* What you should do: From the line bearing "Instruction: Click the red" down to the final line of the records below, give every line again exactly and add nothing.

* Stored dataset items:
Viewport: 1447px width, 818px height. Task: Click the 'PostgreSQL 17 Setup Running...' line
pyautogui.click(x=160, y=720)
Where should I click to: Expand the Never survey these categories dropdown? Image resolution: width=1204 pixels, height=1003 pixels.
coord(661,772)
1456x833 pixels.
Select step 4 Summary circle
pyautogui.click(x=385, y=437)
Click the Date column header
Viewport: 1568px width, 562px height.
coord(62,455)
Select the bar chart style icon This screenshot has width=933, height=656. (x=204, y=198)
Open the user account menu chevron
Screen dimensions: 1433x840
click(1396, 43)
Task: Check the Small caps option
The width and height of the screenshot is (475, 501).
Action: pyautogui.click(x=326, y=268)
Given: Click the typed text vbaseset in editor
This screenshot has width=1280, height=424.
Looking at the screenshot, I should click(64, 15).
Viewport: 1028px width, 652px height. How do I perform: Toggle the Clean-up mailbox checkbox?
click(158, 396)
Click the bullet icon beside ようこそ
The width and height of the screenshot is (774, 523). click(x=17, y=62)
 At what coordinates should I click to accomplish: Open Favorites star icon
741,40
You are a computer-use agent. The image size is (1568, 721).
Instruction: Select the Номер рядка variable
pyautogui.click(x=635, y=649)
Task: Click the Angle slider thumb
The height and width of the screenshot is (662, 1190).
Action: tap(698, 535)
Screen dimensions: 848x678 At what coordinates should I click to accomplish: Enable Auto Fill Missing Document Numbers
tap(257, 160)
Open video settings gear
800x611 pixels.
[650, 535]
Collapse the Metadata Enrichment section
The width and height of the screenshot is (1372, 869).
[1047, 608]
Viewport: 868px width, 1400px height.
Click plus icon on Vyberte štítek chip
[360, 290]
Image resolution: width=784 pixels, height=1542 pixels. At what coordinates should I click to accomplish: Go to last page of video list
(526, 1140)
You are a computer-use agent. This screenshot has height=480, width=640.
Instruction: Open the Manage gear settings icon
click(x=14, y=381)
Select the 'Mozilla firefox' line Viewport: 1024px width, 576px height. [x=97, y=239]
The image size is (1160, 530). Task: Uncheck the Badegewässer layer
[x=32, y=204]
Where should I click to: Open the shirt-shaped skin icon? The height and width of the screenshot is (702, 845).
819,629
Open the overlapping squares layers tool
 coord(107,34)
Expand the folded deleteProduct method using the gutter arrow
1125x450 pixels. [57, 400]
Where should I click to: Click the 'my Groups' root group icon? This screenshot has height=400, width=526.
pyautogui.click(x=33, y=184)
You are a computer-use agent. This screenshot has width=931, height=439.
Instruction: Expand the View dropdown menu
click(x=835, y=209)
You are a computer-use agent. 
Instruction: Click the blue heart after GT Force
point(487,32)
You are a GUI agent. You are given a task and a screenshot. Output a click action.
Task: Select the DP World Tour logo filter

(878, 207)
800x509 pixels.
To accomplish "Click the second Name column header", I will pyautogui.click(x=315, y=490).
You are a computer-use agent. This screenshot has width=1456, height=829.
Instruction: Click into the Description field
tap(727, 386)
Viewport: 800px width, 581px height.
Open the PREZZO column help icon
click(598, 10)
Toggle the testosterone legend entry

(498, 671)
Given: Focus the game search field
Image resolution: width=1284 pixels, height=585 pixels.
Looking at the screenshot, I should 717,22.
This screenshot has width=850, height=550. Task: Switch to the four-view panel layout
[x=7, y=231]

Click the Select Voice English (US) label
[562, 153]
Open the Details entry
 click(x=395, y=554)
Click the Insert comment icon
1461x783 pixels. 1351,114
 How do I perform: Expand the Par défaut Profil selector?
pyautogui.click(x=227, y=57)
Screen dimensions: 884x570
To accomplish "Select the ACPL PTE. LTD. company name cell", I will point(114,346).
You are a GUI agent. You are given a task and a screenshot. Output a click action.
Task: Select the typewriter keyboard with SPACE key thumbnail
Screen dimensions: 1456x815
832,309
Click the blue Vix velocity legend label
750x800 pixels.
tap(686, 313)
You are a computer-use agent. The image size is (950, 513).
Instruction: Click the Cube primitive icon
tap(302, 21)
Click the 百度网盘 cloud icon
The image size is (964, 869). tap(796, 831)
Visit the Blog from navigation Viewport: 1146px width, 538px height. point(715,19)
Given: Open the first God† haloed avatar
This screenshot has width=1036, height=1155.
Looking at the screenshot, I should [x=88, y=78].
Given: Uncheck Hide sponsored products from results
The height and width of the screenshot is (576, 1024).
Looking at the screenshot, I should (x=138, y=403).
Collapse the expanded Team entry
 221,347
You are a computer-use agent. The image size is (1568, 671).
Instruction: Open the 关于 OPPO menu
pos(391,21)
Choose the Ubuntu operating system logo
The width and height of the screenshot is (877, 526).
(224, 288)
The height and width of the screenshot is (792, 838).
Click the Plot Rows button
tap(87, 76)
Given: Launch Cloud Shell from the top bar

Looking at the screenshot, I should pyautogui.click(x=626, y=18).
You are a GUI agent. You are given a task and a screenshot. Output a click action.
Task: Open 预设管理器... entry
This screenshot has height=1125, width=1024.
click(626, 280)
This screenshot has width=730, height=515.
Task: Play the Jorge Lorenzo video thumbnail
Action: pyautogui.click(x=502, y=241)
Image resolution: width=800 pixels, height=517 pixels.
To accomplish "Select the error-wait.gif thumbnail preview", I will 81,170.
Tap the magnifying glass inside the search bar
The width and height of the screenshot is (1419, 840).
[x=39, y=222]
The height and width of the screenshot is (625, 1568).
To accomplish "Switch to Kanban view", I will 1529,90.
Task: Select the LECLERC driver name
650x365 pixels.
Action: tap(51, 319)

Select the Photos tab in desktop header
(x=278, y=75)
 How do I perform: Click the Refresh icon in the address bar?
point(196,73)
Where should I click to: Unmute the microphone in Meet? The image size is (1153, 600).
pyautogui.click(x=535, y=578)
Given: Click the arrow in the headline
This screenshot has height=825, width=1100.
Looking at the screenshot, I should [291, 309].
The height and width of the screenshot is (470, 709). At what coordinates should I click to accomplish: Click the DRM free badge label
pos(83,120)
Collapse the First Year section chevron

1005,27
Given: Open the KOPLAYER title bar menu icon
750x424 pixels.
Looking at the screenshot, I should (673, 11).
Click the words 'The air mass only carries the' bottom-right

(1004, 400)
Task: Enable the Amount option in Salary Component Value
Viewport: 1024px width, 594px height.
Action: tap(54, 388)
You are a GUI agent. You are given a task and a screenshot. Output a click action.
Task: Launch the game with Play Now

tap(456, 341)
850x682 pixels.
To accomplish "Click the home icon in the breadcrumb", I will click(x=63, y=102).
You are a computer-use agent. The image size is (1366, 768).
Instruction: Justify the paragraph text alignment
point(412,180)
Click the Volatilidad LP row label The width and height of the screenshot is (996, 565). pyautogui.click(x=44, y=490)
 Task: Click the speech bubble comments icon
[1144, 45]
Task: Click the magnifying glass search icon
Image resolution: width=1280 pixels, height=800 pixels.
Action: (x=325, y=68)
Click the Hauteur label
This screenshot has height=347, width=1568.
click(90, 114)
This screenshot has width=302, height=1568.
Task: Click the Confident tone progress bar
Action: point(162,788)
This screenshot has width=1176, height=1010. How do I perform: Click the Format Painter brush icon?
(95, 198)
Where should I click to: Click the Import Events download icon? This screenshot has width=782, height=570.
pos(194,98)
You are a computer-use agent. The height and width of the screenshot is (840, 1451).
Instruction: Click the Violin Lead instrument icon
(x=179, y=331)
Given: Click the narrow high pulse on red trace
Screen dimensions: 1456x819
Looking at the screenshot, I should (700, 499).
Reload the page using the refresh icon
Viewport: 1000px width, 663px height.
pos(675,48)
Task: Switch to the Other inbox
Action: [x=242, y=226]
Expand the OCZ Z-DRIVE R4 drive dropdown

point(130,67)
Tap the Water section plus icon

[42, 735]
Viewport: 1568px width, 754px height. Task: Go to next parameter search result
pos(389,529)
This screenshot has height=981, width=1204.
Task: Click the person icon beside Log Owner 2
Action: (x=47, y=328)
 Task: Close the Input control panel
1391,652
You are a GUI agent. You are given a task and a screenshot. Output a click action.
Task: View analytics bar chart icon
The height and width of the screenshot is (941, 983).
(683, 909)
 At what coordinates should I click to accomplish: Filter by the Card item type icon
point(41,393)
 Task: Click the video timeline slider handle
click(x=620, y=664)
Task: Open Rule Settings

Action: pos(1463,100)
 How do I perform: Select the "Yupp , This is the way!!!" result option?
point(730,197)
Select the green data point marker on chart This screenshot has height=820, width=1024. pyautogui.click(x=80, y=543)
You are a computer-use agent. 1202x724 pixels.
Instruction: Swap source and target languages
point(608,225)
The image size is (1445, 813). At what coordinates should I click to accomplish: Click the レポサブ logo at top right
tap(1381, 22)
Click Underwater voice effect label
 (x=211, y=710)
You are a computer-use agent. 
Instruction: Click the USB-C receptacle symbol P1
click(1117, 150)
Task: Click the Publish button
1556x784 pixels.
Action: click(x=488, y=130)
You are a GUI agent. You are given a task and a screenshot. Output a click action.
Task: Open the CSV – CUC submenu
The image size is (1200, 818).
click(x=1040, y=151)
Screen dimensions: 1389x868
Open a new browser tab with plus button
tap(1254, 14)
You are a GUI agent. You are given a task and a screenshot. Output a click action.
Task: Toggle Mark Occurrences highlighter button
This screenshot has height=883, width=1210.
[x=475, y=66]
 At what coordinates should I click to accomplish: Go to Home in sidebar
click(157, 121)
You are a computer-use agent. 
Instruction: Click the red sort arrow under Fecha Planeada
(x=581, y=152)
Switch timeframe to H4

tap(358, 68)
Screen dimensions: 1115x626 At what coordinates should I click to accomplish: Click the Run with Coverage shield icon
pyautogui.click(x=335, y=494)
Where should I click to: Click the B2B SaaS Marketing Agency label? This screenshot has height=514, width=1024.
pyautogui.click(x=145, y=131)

* Output of the exercise:
Instruction: Click the red sort arrow under Fecha Planeada
(x=581, y=152)
Switch timeframe to H4

tap(358, 68)
Screen dimensions: 1115x626 At what coordinates should I click to accomplish: Click the Run with Coverage shield icon
pyautogui.click(x=335, y=494)
Where should I click to: Click the B2B SaaS Marketing Agency label? This screenshot has height=514, width=1024.
pyautogui.click(x=145, y=131)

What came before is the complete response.